___ RECORDS FOR THE TASK

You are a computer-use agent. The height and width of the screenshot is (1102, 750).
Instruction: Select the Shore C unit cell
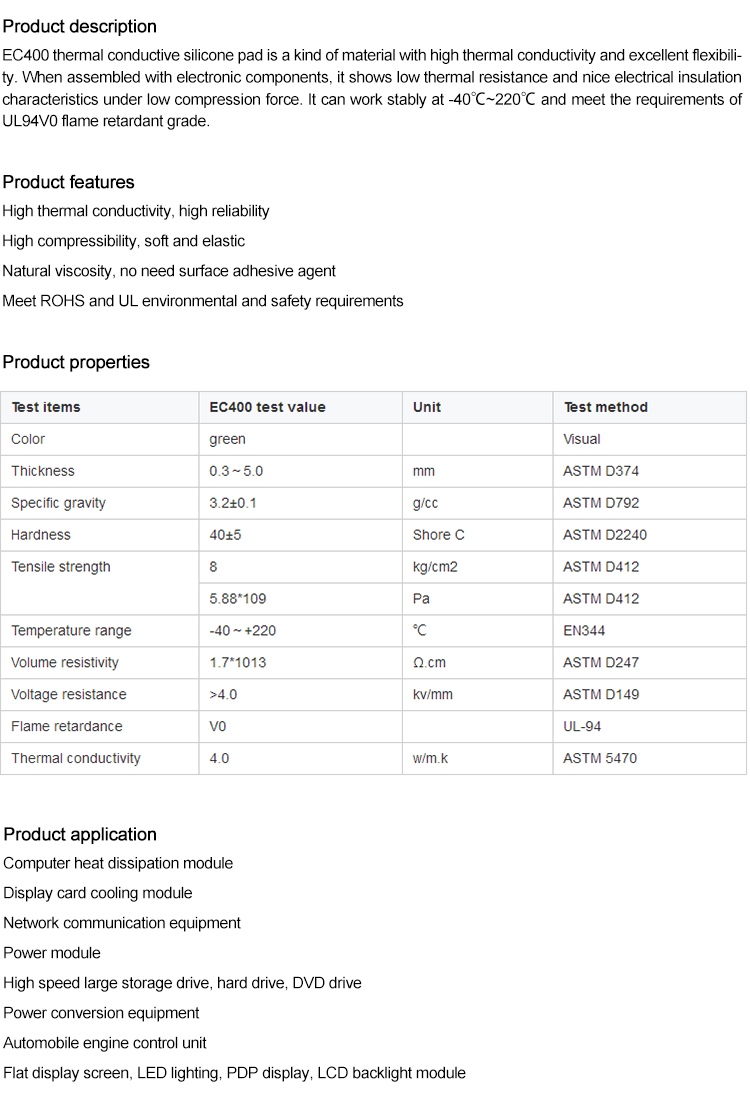439,535
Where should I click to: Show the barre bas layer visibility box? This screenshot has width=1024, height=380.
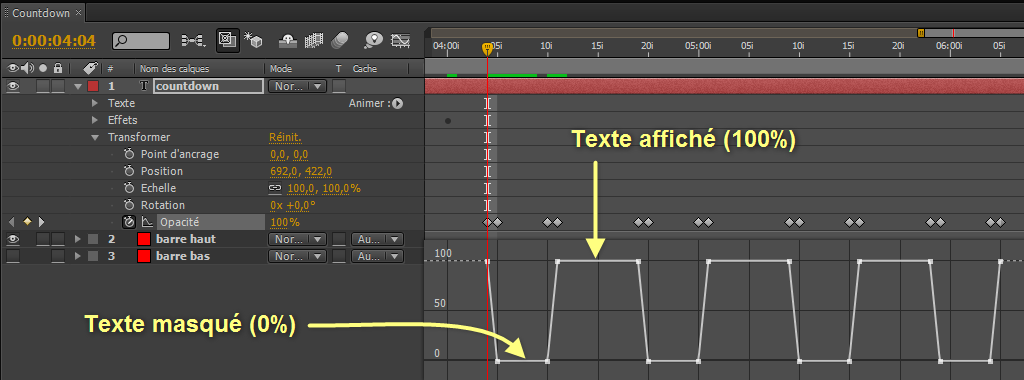[13, 256]
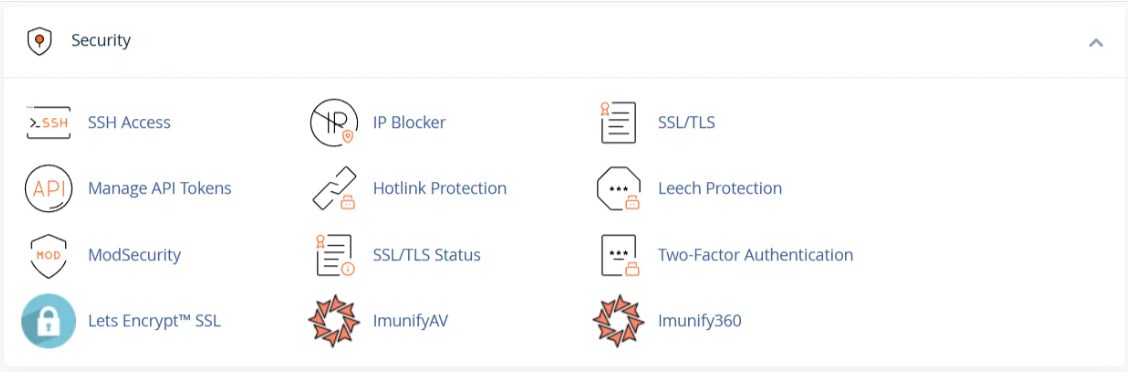Open the Two-Factor Authentication text link
Viewport: 1128px width, 373px height.
click(755, 255)
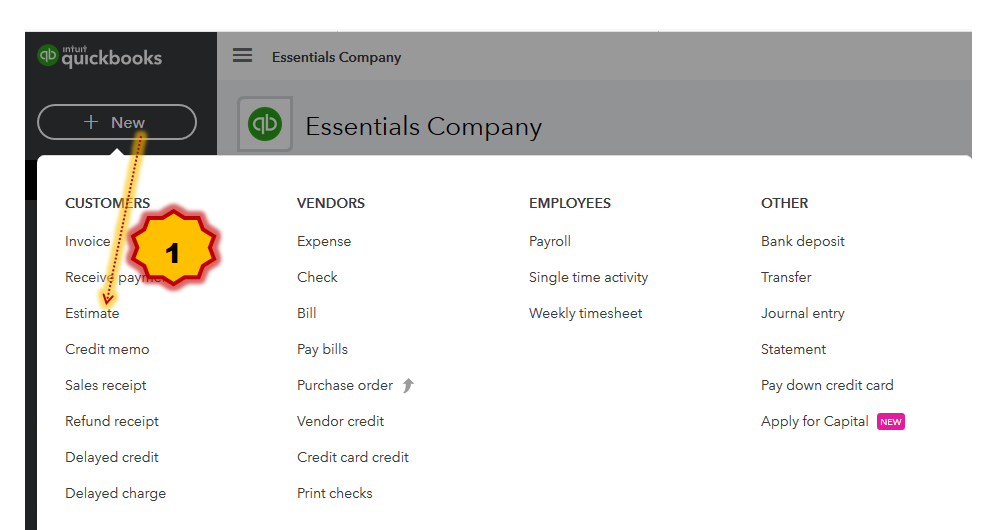Image resolution: width=982 pixels, height=530 pixels.
Task: Open Weekly timesheet option
Action: point(586,313)
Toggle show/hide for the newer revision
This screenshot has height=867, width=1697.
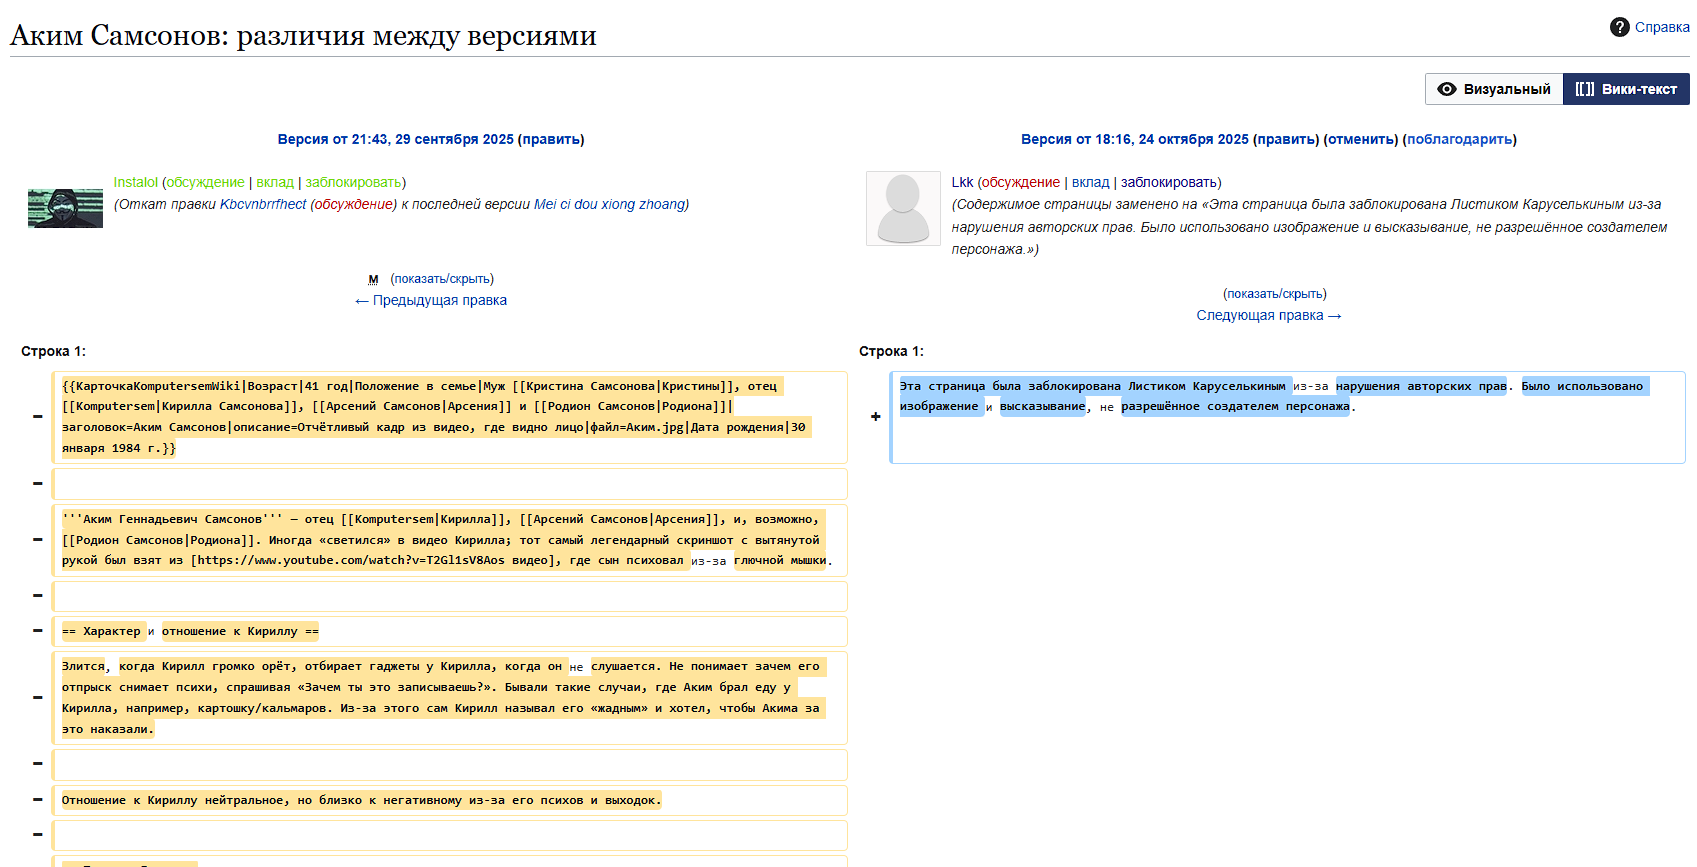1274,294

______

### WHAT YOU ARE ASKED TO DO
Reproduce the records word for word, starting with the line that contains "Where should I" and going on through the end of the records. Leave out the pictures.

### COMPLETE ANSWER
Where should I click to: Show the barre bas layer visibility box? This screenshot has width=1024, height=380.
[13, 256]
Open the Two-Factor Authentication text link
Viewport: 1128px width, 373px height.
click(755, 255)
Image resolution: width=982 pixels, height=530 pixels.
Task: Open Weekly timesheet option
Action: point(586,313)
Toggle show/hide for the newer revision
This screenshot has height=867, width=1697.
1274,294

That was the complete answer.